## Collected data
*****

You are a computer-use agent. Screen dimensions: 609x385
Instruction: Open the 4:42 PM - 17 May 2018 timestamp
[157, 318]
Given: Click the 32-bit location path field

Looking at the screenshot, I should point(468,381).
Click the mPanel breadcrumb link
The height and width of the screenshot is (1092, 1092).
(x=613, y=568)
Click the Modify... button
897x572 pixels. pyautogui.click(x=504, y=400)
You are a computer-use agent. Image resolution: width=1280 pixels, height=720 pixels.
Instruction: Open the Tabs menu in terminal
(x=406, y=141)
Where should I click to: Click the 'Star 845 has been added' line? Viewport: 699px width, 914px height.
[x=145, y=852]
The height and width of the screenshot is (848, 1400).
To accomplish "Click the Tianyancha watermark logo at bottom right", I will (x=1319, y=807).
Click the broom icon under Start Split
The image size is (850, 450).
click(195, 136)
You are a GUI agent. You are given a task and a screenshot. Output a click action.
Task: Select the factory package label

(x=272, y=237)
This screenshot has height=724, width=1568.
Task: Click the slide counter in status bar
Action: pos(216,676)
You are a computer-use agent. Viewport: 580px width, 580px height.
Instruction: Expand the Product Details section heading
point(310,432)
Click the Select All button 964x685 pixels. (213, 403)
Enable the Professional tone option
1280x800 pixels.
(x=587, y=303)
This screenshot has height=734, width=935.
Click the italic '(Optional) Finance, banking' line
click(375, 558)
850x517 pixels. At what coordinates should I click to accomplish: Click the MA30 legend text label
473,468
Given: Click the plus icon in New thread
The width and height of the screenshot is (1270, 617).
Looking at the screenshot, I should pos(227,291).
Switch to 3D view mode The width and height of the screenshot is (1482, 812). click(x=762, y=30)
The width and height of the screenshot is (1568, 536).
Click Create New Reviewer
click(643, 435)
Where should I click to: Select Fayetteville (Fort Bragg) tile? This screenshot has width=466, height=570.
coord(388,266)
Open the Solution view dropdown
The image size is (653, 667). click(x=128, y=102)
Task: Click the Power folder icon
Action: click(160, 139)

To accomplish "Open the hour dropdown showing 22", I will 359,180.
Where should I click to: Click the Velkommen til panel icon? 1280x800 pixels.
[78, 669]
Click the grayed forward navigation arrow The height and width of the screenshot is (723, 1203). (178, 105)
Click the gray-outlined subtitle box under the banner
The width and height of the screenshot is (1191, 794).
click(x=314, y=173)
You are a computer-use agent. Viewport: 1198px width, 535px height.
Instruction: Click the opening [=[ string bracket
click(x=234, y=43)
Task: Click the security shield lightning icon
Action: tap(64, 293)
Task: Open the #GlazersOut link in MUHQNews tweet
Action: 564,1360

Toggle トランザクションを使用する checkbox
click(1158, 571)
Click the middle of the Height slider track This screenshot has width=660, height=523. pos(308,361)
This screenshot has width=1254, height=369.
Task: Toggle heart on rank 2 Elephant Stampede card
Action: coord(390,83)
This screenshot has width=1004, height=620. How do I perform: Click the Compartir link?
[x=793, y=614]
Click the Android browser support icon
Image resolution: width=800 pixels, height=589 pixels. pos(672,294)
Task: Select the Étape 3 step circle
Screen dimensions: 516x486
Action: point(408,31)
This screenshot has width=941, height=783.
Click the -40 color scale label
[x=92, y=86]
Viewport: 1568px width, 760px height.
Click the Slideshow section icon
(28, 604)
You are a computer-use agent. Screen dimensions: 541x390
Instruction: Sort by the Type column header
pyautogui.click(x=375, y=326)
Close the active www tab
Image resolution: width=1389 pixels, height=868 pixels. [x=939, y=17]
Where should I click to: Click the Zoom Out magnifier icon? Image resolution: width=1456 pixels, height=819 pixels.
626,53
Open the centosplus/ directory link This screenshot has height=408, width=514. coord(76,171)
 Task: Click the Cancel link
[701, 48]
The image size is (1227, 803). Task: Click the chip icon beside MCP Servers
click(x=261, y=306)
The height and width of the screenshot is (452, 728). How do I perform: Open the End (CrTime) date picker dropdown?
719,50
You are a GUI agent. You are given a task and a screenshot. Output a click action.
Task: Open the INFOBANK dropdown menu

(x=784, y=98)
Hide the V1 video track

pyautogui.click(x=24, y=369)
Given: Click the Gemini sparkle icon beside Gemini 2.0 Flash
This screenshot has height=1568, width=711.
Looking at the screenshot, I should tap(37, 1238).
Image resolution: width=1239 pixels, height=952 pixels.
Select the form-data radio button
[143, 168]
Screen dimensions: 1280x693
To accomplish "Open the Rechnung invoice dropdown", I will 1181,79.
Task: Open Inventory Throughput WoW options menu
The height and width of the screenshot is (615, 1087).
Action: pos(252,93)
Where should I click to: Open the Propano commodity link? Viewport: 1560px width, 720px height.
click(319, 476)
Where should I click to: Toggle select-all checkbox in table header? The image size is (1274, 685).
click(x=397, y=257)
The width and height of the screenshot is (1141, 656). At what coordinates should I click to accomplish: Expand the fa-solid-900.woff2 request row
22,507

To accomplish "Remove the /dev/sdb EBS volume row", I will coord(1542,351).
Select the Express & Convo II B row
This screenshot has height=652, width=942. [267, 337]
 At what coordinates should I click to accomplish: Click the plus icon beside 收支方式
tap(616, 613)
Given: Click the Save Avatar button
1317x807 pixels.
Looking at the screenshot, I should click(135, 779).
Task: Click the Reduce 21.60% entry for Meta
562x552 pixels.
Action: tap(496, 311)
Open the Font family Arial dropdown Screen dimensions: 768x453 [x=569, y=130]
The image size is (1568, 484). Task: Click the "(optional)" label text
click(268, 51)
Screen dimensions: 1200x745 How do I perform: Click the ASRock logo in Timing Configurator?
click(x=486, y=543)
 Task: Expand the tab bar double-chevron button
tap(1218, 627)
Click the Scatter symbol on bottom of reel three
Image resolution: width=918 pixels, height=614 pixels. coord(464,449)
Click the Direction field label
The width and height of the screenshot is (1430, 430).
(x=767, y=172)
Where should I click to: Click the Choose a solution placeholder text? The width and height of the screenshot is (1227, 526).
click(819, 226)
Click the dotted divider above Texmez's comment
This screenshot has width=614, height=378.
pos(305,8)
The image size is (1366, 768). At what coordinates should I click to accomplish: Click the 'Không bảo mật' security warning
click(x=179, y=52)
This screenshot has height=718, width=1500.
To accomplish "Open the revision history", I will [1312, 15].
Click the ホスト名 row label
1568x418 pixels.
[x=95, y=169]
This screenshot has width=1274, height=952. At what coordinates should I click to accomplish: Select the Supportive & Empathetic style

*****

## Work task
Give the data again exactly, line for line.

## Solution to this task
You are a computer-use agent. Screen dimensions: 609x385
Instruction: Open the 4:42 PM - 17 May 2018 timestamp
[157, 318]
Given: Click the 32-bit location path field

Looking at the screenshot, I should point(468,381).
Click the mPanel breadcrumb link
The height and width of the screenshot is (1092, 1092).
(x=613, y=568)
Click the Modify... button
897x572 pixels. pyautogui.click(x=504, y=400)
You are a computer-use agent. Image resolution: width=1280 pixels, height=720 pixels.
Instruction: Open the Tabs menu in terminal
(x=406, y=141)
Where should I click to: Click the 'Star 845 has been added' line? Viewport: 699px width, 914px height.
[x=145, y=852]
The height and width of the screenshot is (848, 1400).
To accomplish "Click the Tianyancha watermark logo at bottom right", I will (x=1319, y=807).
Click the broom icon under Start Split
The image size is (850, 450).
click(195, 136)
You are a GUI agent. You are given a task and a screenshot. Output a click action.
Task: Select the factory package label

(x=272, y=237)
This screenshot has height=724, width=1568.
Task: Click the slide counter in status bar
Action: pos(216,676)
You are a computer-use agent. Viewport: 580px width, 580px height.
Instruction: Expand the Product Details section heading
point(310,432)
Click the Select All button 964x685 pixels. (213, 403)
Enable the Professional tone option
1280x800 pixels.
(x=587, y=303)
This screenshot has height=734, width=935.
Click the italic '(Optional) Finance, banking' line
click(375, 558)
850x517 pixels. At what coordinates should I click to accomplish: Click the MA30 legend text label
473,468
Given: Click the plus icon in New thread
The width and height of the screenshot is (1270, 617).
Looking at the screenshot, I should pos(227,291).
Switch to 3D view mode The width and height of the screenshot is (1482, 812). click(x=762, y=30)
The width and height of the screenshot is (1568, 536).
Click Create New Reviewer
click(643, 435)
Where should I click to: Select Fayetteville (Fort Bragg) tile? This screenshot has width=466, height=570.
coord(388,266)
Open the Solution view dropdown
The image size is (653, 667). click(x=128, y=102)
Task: Click the Power folder icon
Action: click(160, 139)

To accomplish "Open the hour dropdown showing 22", I will 359,180.
Where should I click to: Click the Velkommen til panel icon? 1280x800 pixels.
[78, 669]
Click the grayed forward navigation arrow The height and width of the screenshot is (723, 1203). (178, 105)
Click the gray-outlined subtitle box under the banner
The width and height of the screenshot is (1191, 794).
click(x=314, y=173)
You are a computer-use agent. Viewport: 1198px width, 535px height.
Instruction: Click the opening [=[ string bracket
click(x=234, y=43)
Task: Click the security shield lightning icon
Action: tap(64, 293)
Task: Open the #GlazersOut link in MUHQNews tweet
Action: 564,1360

Toggle トランザクションを使用する checkbox
click(1158, 571)
Click the middle of the Height slider track This screenshot has width=660, height=523. pos(308,361)
This screenshot has width=1254, height=369.
Task: Toggle heart on rank 2 Elephant Stampede card
Action: coord(390,83)
This screenshot has width=1004, height=620. How do I perform: Click the Compartir link?
[x=793, y=614]
Click the Android browser support icon
Image resolution: width=800 pixels, height=589 pixels. pos(672,294)
Task: Select the Étape 3 step circle
Screen dimensions: 516x486
Action: point(408,31)
This screenshot has width=941, height=783.
Click the -40 color scale label
[x=92, y=86]
Viewport: 1568px width, 760px height.
Click the Slideshow section icon
(28, 604)
You are a computer-use agent. Screen dimensions: 541x390
Instruction: Sort by the Type column header
pyautogui.click(x=375, y=326)
Close the active www tab
Image resolution: width=1389 pixels, height=868 pixels. [x=939, y=17]
Where should I click to: Click the Zoom Out magnifier icon? Image resolution: width=1456 pixels, height=819 pixels.
626,53
Open the centosplus/ directory link This screenshot has height=408, width=514. coord(76,171)
 Task: Click the Cancel link
[701, 48]
The image size is (1227, 803). Task: Click the chip icon beside MCP Servers
click(x=261, y=306)
The height and width of the screenshot is (452, 728). How do I perform: Open the End (CrTime) date picker dropdown?
719,50
You are a GUI agent. You are given a task and a screenshot. Output a click action.
Task: Open the INFOBANK dropdown menu

(x=784, y=98)
Hide the V1 video track

pyautogui.click(x=24, y=369)
Given: Click the Gemini sparkle icon beside Gemini 2.0 Flash
This screenshot has height=1568, width=711.
Looking at the screenshot, I should tap(37, 1238).
Image resolution: width=1239 pixels, height=952 pixels.
Select the form-data radio button
[143, 168]
Screen dimensions: 1280x693
To accomplish "Open the Rechnung invoice dropdown", I will 1181,79.
Task: Open Inventory Throughput WoW options menu
The height and width of the screenshot is (615, 1087).
Action: pos(252,93)
Where should I click to: Open the Propano commodity link? Viewport: 1560px width, 720px height.
click(319, 476)
Where should I click to: Toggle select-all checkbox in table header? The image size is (1274, 685).
click(x=397, y=257)
The width and height of the screenshot is (1141, 656). At what coordinates should I click to accomplish: Expand the fa-solid-900.woff2 request row
22,507

To accomplish "Remove the /dev/sdb EBS volume row", I will coord(1542,351).
Select the Express & Convo II B row
This screenshot has height=652, width=942. [267, 337]
 At what coordinates should I click to accomplish: Click the plus icon beside 收支方式
tap(616, 613)
Given: Click the Save Avatar button
1317x807 pixels.
Looking at the screenshot, I should click(135, 779).
Task: Click the Reduce 21.60% entry for Meta
562x552 pixels.
Action: tap(496, 311)
Open the Font family Arial dropdown Screen dimensions: 768x453 [x=569, y=130]
The image size is (1568, 484). Task: Click the "(optional)" label text
click(268, 51)
Screen dimensions: 1200x745 How do I perform: Click the ASRock logo in Timing Configurator?
click(x=486, y=543)
 Task: Expand the tab bar double-chevron button
tap(1218, 627)
Click the Scatter symbol on bottom of reel three
Image resolution: width=918 pixels, height=614 pixels. coord(464,449)
Click the Direction field label
The width and height of the screenshot is (1430, 430).
(x=767, y=172)
Where should I click to: Click the Choose a solution placeholder text? The width and height of the screenshot is (1227, 526).
click(819, 226)
Click the dotted divider above Texmez's comment
This screenshot has width=614, height=378.
pos(305,8)
The image size is (1366, 768). At what coordinates should I click to accomplish: Click the 'Không bảo mật' security warning
click(x=179, y=52)
This screenshot has height=718, width=1500.
To accomplish "Open the revision history", I will [1312, 15].
Click the ホスト名 row label
1568x418 pixels.
[x=95, y=169]
This screenshot has width=1274, height=952. At what coordinates should I click to accomplish: Select the Supportive & Empathetic style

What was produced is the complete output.